(Beginning of Extracted material)

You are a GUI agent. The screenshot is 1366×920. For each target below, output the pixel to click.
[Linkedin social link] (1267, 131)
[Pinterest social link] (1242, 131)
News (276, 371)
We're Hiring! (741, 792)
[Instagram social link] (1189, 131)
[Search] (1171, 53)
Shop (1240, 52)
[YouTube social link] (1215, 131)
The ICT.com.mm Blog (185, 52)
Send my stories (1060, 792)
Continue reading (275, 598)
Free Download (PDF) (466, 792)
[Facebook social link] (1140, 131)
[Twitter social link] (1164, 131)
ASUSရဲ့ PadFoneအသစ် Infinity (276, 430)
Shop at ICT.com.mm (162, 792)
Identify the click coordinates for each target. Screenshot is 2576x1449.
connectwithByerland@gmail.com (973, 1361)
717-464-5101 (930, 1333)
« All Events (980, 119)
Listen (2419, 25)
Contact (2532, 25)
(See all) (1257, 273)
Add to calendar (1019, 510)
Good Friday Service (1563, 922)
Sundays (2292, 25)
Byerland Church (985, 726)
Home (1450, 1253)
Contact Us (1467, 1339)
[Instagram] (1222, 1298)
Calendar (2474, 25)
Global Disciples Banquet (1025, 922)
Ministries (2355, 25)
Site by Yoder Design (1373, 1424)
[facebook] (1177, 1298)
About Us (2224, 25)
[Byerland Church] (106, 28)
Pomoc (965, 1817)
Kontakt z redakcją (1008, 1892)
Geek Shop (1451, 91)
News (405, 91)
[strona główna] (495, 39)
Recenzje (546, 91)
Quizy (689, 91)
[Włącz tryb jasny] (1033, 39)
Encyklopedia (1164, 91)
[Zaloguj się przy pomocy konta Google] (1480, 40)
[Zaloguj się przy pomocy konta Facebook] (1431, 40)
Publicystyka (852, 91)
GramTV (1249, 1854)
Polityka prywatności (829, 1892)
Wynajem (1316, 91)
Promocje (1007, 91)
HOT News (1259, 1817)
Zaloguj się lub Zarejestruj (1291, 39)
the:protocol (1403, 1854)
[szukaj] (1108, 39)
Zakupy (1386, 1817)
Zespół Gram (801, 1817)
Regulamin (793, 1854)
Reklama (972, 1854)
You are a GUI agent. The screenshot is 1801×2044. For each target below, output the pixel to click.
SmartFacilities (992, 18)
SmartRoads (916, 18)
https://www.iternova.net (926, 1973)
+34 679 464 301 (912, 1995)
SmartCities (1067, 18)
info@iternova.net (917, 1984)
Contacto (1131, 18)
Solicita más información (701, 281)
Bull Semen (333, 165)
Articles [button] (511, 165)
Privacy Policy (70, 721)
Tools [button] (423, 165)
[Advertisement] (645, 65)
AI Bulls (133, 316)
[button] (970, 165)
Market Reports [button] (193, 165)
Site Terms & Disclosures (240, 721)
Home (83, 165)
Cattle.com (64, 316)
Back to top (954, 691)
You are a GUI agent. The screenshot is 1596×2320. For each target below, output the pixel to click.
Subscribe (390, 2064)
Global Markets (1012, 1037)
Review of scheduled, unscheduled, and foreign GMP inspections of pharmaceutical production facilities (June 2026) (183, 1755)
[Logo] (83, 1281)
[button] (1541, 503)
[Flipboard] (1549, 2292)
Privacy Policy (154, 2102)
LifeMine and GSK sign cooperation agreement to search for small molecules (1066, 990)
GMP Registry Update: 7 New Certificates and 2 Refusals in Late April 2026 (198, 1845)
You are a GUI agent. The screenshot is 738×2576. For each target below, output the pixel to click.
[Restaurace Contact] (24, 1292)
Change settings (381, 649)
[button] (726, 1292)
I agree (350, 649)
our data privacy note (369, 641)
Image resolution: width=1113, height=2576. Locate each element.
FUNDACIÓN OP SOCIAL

(End of Extracted material)

For each line above that holds the string "target", provide a copy of that line.

You are a GUI agent. The screenshot is 1366×920. For each target below, output the pixel to click.
Identify the click coordinates for each target. Screenshot is 2576x1449.
You are a GUI agent. The screenshot is 1801×2044. For each target below, output the pixel to click.
You are a GUI agent. The screenshot is 1596×2320. For each target below, output the pixel to click.
You are a GUI agent. The screenshot is 738×2576. For each target below, output the pixel to click.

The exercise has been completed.